** Opening MATERIAL SUPPLIED block **
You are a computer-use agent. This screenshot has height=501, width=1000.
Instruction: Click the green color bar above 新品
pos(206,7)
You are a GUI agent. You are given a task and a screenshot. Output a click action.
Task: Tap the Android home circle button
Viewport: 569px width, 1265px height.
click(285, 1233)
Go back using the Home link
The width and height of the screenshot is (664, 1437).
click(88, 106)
** Closing MATERIAL SUPPLIED block **
▸ **TASK BRIEF**
Copy the records above exactly, please, but only from the first line through the line containing "Task: Tap the Android home circle button".

▸ **RESULT OF THE TASK**
You are a computer-use agent. This screenshot has height=501, width=1000.
Instruction: Click the green color bar above 新品
pos(206,7)
You are a GUI agent. You are given a task and a screenshot. Output a click action.
Task: Tap the Android home circle button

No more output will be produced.